A crane accident on a multistory residential project in the New York City borough of Queens left two men dead on November 22.
According to the New York City Dept. of Buildings, a 6,500-lb steel beam broke or fell out of its rigging after construction worker Elizandro Ramos, 43, stepped onto it. The falling beam struck the cab of the crane operator, George Smith, 47, killing both men.
Investigators do not consider the day’s strong winds to have been a factor in the accident, according to Buildings Dept. commissioner Rick Chandler. High winds have been a focus of crane-safety initiatives in New York City. A crane collapse in Manhattan’s Tribeca neighborhood on Feb. 5, 2016 that killed a pedestrian was attributed to failure to secure the crane's boom during high winds.

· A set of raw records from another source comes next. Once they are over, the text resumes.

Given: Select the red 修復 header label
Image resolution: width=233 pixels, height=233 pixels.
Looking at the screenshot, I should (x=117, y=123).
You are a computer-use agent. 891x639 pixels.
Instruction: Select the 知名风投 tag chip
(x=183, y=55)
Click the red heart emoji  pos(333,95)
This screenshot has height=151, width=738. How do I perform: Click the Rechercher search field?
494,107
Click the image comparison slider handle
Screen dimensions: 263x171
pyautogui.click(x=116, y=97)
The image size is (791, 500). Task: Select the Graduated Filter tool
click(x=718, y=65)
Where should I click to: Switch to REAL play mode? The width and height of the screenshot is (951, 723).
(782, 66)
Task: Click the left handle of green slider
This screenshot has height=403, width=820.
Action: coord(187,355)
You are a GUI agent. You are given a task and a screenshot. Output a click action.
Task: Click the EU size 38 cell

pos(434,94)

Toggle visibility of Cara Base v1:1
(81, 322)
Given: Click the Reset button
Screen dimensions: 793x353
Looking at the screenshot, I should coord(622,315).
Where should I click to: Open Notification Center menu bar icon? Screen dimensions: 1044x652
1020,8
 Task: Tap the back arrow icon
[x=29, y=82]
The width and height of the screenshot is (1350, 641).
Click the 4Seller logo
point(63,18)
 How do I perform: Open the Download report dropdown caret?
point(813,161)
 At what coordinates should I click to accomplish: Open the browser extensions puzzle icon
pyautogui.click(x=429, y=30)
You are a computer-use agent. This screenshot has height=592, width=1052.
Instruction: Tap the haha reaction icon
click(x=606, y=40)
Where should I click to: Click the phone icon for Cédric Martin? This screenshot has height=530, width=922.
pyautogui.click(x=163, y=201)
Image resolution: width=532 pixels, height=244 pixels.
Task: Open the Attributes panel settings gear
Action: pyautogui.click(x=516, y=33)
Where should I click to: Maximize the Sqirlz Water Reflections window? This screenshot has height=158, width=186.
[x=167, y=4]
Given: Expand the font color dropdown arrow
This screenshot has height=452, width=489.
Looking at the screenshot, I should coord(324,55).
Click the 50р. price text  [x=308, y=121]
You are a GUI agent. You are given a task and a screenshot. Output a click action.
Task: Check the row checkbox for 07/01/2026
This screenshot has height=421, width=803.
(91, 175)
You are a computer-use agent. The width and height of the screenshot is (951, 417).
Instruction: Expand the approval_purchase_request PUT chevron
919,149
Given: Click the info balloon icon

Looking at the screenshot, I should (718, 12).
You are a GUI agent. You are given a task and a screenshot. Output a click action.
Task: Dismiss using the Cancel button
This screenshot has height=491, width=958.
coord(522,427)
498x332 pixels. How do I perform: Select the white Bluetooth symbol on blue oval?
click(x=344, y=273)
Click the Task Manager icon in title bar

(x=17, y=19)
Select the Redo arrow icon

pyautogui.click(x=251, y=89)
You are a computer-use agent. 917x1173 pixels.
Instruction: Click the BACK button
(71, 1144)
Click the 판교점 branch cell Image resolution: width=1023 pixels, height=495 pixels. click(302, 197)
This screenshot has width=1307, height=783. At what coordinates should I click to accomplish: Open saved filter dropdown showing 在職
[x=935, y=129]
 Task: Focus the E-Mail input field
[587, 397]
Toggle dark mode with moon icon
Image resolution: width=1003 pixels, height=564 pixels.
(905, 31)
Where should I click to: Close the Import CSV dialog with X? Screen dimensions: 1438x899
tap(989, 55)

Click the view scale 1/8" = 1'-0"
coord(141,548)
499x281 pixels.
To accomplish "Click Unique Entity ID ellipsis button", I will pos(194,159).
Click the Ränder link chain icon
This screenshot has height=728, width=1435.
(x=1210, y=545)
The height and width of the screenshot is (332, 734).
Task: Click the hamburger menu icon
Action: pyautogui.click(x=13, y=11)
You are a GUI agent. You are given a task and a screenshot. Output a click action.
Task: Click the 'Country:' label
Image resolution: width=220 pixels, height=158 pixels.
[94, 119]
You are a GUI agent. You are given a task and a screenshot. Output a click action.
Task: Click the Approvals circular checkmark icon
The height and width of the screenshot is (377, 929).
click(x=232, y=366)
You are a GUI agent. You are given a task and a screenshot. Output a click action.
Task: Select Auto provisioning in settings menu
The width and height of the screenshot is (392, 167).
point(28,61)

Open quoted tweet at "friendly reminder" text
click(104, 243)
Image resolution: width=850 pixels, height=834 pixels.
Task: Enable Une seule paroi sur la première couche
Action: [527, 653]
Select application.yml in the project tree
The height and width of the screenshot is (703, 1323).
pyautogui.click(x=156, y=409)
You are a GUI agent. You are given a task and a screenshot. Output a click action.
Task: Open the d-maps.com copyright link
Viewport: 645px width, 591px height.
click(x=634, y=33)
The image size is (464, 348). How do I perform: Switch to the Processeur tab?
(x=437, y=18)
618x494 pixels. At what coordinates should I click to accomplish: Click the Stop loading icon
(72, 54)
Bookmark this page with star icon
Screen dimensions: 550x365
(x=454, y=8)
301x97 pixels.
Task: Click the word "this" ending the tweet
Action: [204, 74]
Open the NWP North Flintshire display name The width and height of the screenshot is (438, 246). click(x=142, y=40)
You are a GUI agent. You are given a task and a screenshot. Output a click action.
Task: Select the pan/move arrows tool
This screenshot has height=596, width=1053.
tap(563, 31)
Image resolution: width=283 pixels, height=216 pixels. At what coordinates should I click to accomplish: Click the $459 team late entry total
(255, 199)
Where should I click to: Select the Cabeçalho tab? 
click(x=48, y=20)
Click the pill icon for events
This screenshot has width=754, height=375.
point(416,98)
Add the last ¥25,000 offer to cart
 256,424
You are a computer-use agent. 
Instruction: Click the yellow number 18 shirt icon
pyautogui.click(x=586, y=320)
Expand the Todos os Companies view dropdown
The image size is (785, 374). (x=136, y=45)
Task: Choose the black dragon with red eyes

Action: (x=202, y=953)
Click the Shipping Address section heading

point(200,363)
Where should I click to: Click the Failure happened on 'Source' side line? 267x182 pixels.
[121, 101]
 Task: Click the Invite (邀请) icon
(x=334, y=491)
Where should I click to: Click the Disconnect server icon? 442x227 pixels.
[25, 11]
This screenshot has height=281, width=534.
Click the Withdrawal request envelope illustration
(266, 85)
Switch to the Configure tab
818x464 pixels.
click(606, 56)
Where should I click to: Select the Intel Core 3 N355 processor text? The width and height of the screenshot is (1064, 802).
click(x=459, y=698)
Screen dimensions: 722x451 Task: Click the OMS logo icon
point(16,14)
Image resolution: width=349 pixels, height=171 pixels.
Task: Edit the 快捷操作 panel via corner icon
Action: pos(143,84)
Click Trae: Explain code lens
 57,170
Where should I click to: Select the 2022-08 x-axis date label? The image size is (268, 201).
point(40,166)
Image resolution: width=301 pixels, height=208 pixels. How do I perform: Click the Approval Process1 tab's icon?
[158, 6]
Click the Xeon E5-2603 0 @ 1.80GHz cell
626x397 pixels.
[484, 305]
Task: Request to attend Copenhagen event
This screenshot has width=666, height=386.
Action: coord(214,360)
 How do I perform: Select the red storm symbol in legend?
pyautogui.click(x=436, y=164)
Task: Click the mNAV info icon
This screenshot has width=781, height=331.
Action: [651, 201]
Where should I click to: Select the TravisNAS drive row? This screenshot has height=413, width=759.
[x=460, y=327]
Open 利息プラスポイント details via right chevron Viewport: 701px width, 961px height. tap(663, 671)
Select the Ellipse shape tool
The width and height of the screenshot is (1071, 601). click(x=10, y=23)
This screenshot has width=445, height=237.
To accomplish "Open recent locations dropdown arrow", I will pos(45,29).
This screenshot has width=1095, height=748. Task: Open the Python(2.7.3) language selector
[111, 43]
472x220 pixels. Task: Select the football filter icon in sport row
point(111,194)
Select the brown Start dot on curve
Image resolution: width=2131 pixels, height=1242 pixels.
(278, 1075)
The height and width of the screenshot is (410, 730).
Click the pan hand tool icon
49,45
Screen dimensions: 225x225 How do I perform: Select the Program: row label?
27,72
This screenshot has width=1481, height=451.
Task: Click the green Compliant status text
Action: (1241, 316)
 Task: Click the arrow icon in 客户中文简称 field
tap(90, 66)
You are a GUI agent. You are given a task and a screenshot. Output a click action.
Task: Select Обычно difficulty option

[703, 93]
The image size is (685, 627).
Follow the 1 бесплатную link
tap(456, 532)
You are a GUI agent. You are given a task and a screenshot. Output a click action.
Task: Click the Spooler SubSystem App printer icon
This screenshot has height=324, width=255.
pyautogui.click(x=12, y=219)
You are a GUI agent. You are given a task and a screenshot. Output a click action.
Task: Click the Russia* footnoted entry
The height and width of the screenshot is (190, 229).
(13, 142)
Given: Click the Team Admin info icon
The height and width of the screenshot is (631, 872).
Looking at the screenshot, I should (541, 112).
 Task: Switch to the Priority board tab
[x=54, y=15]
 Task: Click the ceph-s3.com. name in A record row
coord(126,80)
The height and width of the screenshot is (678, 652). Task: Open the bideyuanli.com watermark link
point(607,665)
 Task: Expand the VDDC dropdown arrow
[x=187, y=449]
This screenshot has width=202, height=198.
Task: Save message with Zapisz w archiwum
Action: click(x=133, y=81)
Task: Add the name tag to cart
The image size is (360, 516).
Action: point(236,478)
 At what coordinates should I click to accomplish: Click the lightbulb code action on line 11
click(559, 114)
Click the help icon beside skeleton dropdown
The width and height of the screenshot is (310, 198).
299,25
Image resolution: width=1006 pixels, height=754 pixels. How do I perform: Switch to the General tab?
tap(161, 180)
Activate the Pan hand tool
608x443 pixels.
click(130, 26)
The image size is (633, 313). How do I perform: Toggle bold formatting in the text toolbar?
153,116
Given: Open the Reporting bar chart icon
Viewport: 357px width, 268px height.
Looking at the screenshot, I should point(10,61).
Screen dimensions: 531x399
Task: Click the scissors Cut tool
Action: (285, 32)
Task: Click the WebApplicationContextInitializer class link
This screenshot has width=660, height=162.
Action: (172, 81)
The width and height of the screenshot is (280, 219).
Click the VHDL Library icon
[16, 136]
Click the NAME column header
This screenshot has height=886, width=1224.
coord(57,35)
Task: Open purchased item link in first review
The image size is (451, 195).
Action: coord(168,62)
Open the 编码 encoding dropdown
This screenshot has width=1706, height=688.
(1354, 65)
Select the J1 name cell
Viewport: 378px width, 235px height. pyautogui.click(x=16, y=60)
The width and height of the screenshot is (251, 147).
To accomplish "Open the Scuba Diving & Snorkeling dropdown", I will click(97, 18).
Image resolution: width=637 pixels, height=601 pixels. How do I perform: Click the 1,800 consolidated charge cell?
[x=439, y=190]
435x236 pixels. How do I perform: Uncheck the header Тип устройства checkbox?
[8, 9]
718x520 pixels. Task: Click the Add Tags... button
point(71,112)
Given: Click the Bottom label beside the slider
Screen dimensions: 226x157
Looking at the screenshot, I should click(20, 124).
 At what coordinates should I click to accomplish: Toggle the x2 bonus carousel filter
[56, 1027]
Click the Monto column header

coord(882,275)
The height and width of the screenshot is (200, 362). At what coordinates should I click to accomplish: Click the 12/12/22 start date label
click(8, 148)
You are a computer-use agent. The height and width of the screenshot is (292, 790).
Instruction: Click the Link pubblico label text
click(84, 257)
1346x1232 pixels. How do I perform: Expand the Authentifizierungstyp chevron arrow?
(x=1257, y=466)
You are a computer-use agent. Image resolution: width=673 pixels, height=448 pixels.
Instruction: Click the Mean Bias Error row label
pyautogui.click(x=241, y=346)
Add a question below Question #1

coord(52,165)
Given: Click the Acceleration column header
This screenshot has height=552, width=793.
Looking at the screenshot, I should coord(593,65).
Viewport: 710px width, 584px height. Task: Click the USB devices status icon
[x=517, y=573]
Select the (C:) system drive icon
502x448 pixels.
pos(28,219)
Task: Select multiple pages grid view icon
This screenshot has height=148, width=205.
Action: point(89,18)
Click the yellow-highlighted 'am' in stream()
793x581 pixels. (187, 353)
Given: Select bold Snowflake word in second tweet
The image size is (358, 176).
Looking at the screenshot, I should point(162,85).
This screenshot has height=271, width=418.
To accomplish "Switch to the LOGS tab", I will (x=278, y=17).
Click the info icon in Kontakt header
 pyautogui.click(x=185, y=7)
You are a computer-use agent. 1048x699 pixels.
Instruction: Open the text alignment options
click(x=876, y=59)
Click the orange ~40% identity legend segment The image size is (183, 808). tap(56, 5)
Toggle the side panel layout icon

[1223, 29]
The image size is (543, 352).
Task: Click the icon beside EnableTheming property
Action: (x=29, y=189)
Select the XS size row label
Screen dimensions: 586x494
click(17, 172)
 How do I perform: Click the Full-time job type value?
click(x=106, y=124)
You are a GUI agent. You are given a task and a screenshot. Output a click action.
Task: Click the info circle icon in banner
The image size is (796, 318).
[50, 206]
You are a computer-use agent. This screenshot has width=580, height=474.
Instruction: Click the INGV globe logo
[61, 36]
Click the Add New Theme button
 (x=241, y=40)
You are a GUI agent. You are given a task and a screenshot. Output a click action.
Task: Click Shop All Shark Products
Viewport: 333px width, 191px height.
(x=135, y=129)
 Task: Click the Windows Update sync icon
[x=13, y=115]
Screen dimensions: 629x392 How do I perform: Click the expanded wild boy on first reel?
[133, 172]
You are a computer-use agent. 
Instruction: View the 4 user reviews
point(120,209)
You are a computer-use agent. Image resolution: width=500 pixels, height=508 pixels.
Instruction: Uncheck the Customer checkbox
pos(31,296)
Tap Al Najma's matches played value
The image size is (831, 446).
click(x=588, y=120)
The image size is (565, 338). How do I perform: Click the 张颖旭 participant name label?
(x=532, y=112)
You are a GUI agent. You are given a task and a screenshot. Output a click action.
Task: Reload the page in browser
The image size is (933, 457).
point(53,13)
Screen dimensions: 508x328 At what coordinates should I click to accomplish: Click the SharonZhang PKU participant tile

The crane in the Queens incident belongs to Staten Island, N.Y.-based crane and rigging company Crane Express. A representative of Crane Express declined to comment on the incident.
The construction site has been shut down as Building Department inspectors declared the owners had failed to provide adequate fall protection for workers.
Gary LaBarbera, president of the Building and Trades Council of Greater New York, said in a press release that the “incident was preventable and underscores yet again the need for a greater emphasis on construction safety and proper workforce training by the City and real estate industry.”
LaBarbera also criticized the non-union sector, which includes Crane Express. “In the last two years alone there have been 28 fatalities at construction sites in New York City with 85 percent of those incidents on non-union sites,” he said. “We can no longer tolerate the non-union sector putting profits ahead of the safety of workers, and this must end immediately.”
Crane safety has been a contentious topic in New York City in 2016. Mayor Bill de Blasio called for updating crane regulations in the city following the February fatality, and established the Crane Technical Working Group to provide recommendations. The group’s report was submitted in June, and included calls for increased use of data-logging systems on cranes to aid investigations, more training for operators, and limits on crane usage during wind speeds exceeding 30 mph.
The report prompted a lawsuit in October by a group of New York City contractor associations against the Buildings Dept., asserting that the wind-speed regulations do not take into account the load charts of different types of cranes.